The darned cat, who is called ‘Puddy,’ is the one who has worked this charm, this debatable piece of real magic in the world. Here’s what she’s managed to do. She had made me interested in her but, more than that, she has made me interested in all of the cats everywhere. After nigh on fifty-seven years as a committed dog person, I seem to have veered wildly over to the cat side. What can this be, if not a little cat magic?

I think it’s been going on a while but it really came into my consciousness when I was on holiday in Spain a few weeks ago. Every time an inevitable moggy came lurking around a dinner table, I was all, ‘Oh, look at him! Isn’t he marvellous?’ and getting hissed-at and threatened at every doomed approach I made to them.

Back home and I now see how all the cats of my town engage me similarly, as do all the cats on Facebook and Twitter. A cat from an adjoining neighbourhood has recently wandered off, according to social media updates, and I scour the hedges and peer over the garden walls in the hope of finding him and bringing him safely home.

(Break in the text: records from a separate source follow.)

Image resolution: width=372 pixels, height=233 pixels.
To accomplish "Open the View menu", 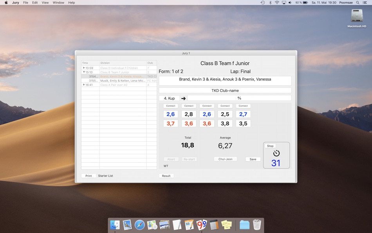I will pos(45,2).
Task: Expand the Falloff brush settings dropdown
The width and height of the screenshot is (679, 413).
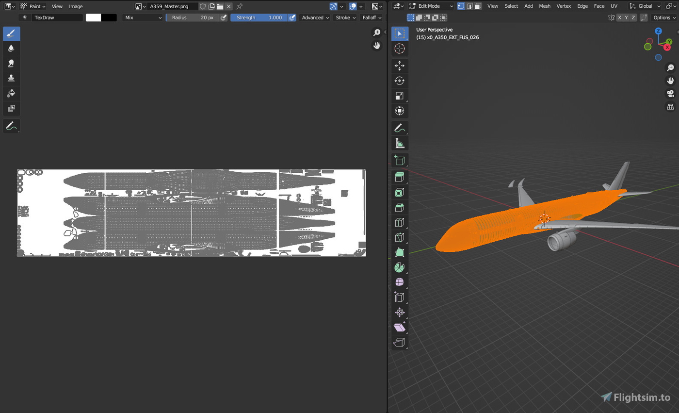Action: 372,17
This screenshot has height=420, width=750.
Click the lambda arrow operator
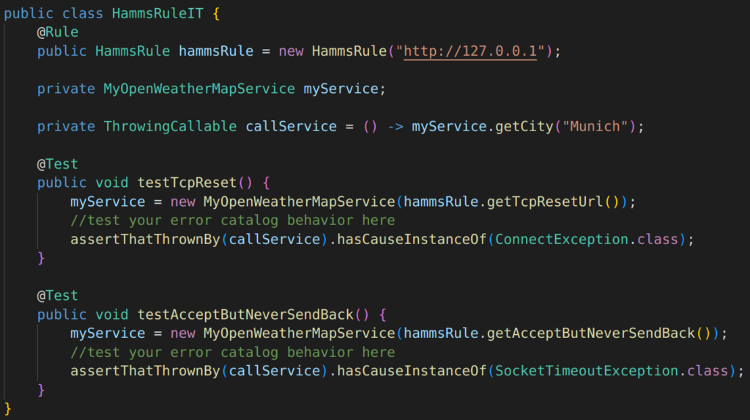tap(395, 126)
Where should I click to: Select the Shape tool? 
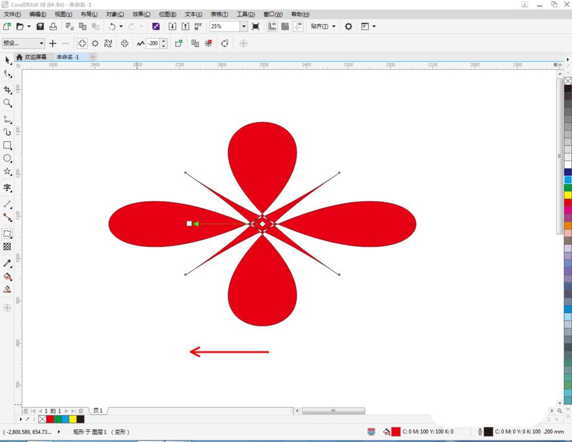point(7,74)
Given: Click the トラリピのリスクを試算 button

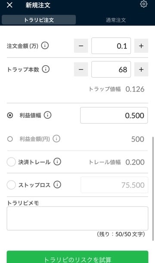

I mean, who the fuck am I?

Reading back, I find that I’m being just a little bit disingenuous. I’m painting a picture of how I’m simply fascinated with the wide world of cats and that is the beginning and the end of it. But it’s not. Although it is true that the cat universe seems to have sucked me deep inside, there is another aspect to it all.

I am not just fascinated by all the cats; I am fascinated by our own cat.

Like I said, our own adopted neighbourhood cat, who is also adopted by at least two other families in the neighbourhood, won’t let me pet her or even touch her. But, like a teasing first date, she does everything else. She follows me up the road when I walk home from work, she rolls all over my feet and purrs when I’m seating outside. She even inveigles herself in between my shins while I’m trying to fill her bowl with breakfast. She dozes in the sunshine on the front doorstep and perches on the windowsill and watches telly with us. She plays boldly with all her toys, plainly trying to assassinate each and every one, and she skitters away into the hedge whenever the toys do something unexpected or something deemed to be excessive.

And I love having her around. She has brought me out into my back yard as I have never been before, as we sit and watch the deepening gloom together. I love the ‘cattiness’ of her. The unsolvable mixture of endless guile and incredible stupidity. Every ‘catty’ move she makes or behaviour she exhibits warrants a dash to the Internet to see what it means and whether it is ‘Cat Canon’. And, every time, it is. I can confirm, with delight, that our cat is a ‘catty-cat’ with all the catty attributes one could hope for. She yawns, she arches her back, she turns into a zombie when she gets a couple of birds in her sights, she ‘loafs’, she ‘makes biscuits’ in her daytime bed. All of these things are new and endearing to an old dog-person like me.

I still like dogs, sure I do. It’s just that… well… I don’t know.

What is it about cats? A cat is a model of poise and elegance of movement and a cat that is lucky enough to live her life well presents an enviable balance of sloth, found comfort, and limited adventure. More, though, even if a cat doesn’t share human emotions, it has a great talent for presenting as very sad when it is in sad circumstances, very pissed-off when we feel it has reason to be so, and, crucially, very happy when it is in an apparently happy place. The struggle to keep one’s cat in a constant happy place perhaps reflects our own failed struggle to keep ourselves in that same happy place. If we can’t always manage it for ourselves, we can at least try hard to do it for the cat.

And so, though the cat is clearly self-centred and evidently manipulative, we can take pleasure from giving pussy the quality of life we cannot give to ourselves and thus live a little vicariously through her.

I have to go. One of the neighbours who also feeds our cat is gone away for the weekend so a little extra kibble is required by our beautiful outside lodger. I don’t want to keep her waiting by the bowl. Why should I?

If she’s happy, I’m a little happier myself.